CLARIFICATION ON MCCAULEY
I recently received the October 2005 issue of World War II Magazine that contained the memoir “In Enemy Hands,” which was written by my late husband Dr. Charles McCauley. Although in general I was very pleased with how your editors handled my husband’s piece, there is one fact in the foreword to the story that misrepresents Charles’ experience. Charles and the rest of the crew were ordered to jump—jumping was not presented as an option. In addition, I thought that your readers might be interested to know that Charles received numerous medals for his service in the war, including the POW Medal, Air Medal and Purple Heart with Oak Leaf Cluster.

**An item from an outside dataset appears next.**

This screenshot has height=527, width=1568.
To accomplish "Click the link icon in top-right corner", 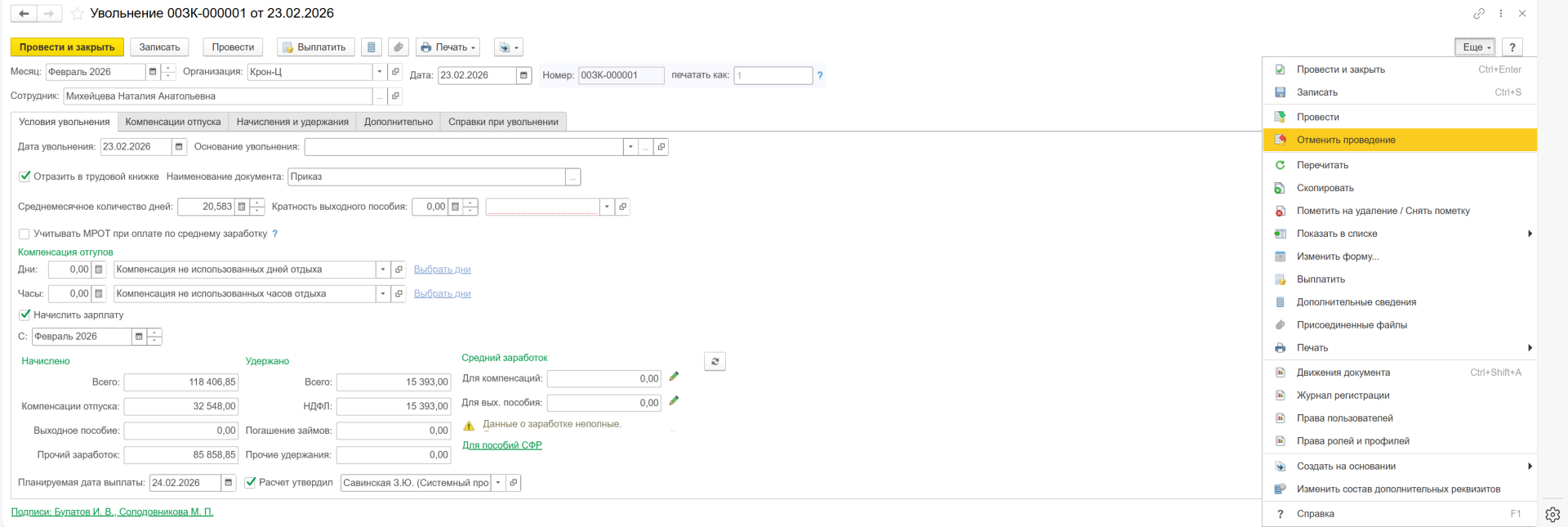I will pyautogui.click(x=1479, y=14).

Following his death on October 3, 2001, he had the honor of being buried in Arlington National Cemetery.
I read with great pleasure the letter in the September 2005 issue from Major Richard Winters (“Communiqués”), the legendary commander of Easy Company, 506th Parachute Infantry, regarding the occupation of Berchtesgaden. In Band of Brothers, there is a photograph of Sergeant Floyd Talbert standing on the hood of one of Adolf Hitler’s staff cars in Berchtesgaden. In the book it says that Talbert tested its bulletproof windows with armor-piercing ammunition and then ran the engine without oil in it.
At the Canadian War Museum in 1998, I admired the centerpiece of the collection, one of Hitler’s staff cars that was found on a railway flatcar in Germany and sold to a collector in North America who later donated it. It always puzzled the staff and visitors that someone had fired armor-piercing ammunition through the passenger side window, where Hitler might have sat. I wonder if these two cars could in fact be the same.
Quesnel, British Columbia
A YOUNGER READER
I wanted to compliment you on your publication. I imagine that many of your readers are World War II–era veterans and have an excellent frame of reference in regard to the many articles and photos you publish.

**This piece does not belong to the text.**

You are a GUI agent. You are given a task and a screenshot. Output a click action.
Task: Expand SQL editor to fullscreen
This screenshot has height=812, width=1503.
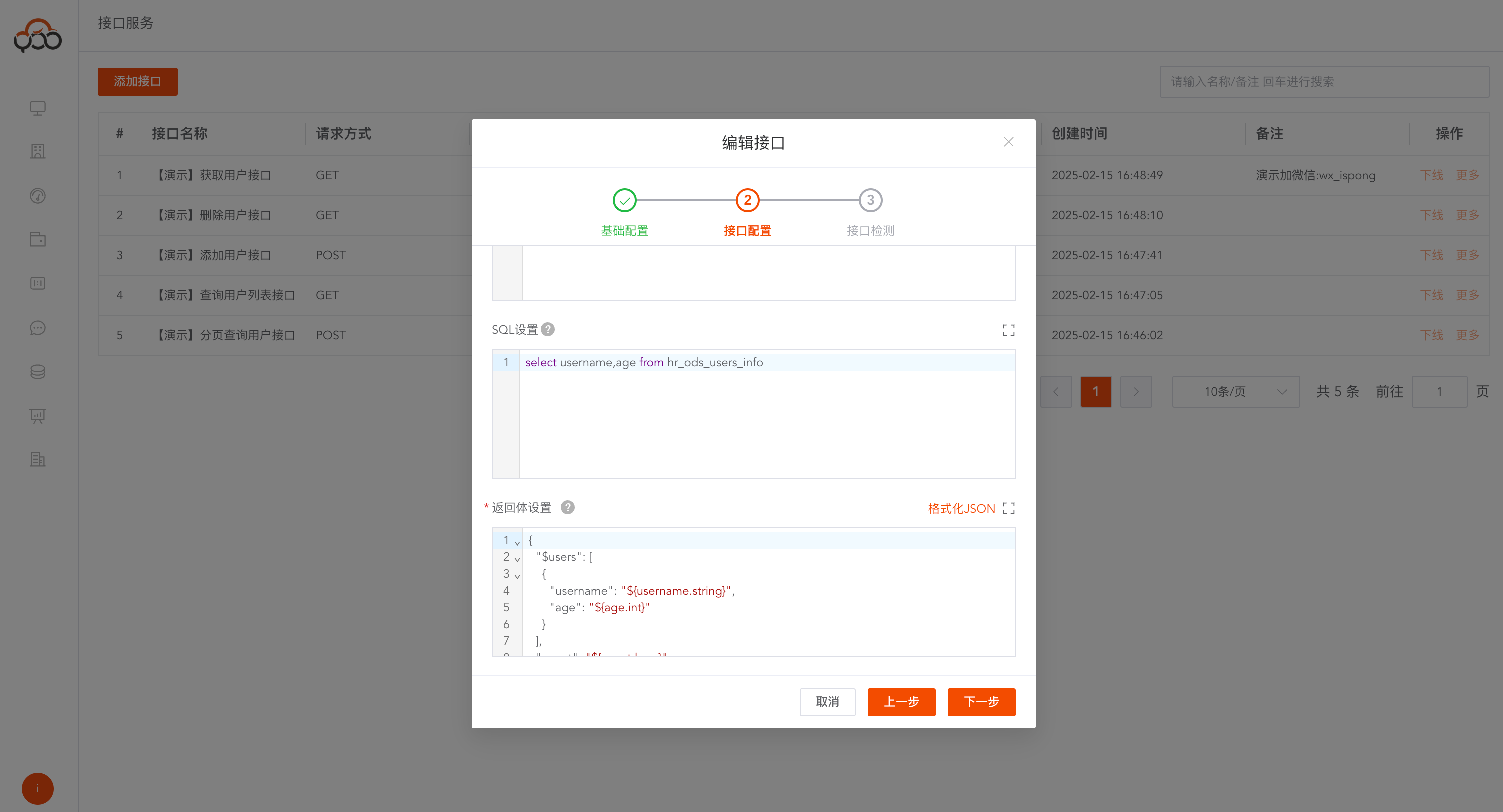(x=1008, y=331)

I am 17 years old and have always been a history buff. I enjoy the articles in the magazine because they give me a sense of what was happening then and the hard facts. They have a sense of action that shows feelings that are hard to duplicate in words. Thank you for printing a magazine that appeals to all ages. I always look forward to the next issue.
VIEW FROM THE GROUND
In the story “Low-Level Hell in the Philippines,” in the November 2005 issue, Bob Wilson describes flying his B-25 over Balikpapan in June 1945 to spray DDT to prevent malaria. I presume that when he talks about the island, he means the big island of Borneo and not the small island of Tarakan farther north; both were major oil producers. I remember the B-25s very well: They flew over our camp to let us know on August 23, 1945, that the war was over and we were free again. Unfortunately, the victory came too late for 200 Dutch citizens held on Samarinda farther south from Balikpapan. In July the Japanese had killed men, women and children in a monstrous way, the children being dumped alive into a mine shaft.

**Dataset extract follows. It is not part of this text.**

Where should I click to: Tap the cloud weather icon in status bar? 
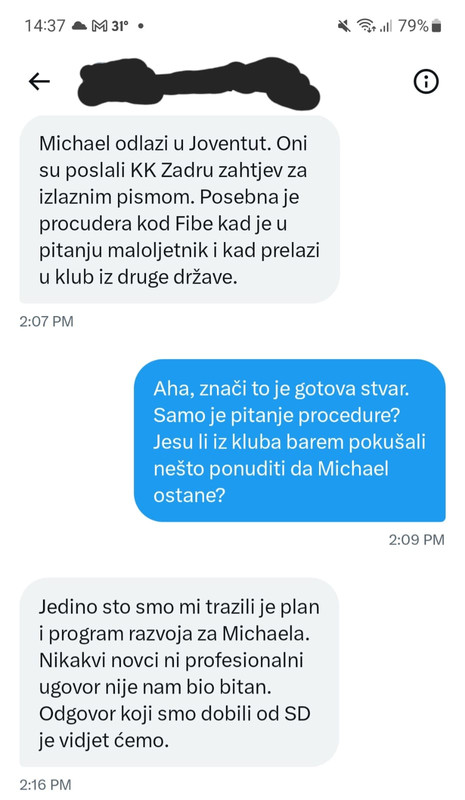(x=79, y=26)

I later met an American sailor who participated in the landings of the Aussies at Balikpapan. Those troops were on their way home when they were diverted to the landings. There, Japanese surrendered in great numbers for the first time. The sailor recalled an Australian on the hood of a jeep with a bull whip to encourage the Japanese prisoners to catch up with the column. After 60 years I still struggle with my memories of three years of brutal Japanese internment.
PROBLEM IN THE PACIFIC
I just discovered your magazine World War II and I congratulate you on putting out such a wonderful publication. I am a World War II veteran and served with the U.S. Army Air Forces in the Philippines at the beginning of the war. I took part in the Battle for Bataan and after the surrender took part in the Bataan Death March and was later imprisoned at the dreaded Fort Santiago.
I would like to point out an error in your Victory in the Pacific special issue. In “Manila’s Bloody Liberation,” you say that the University of Manila is the school adjacent to the old Bilbid prison, but it is actually Far Eastern University.
The special brought back many memories of my time in the service. When we received word of the Japanese attack we were told that the U.S. Navy carriers were out to sea at the time and were thus spared. I have always wondered where, in fact, those carriers were.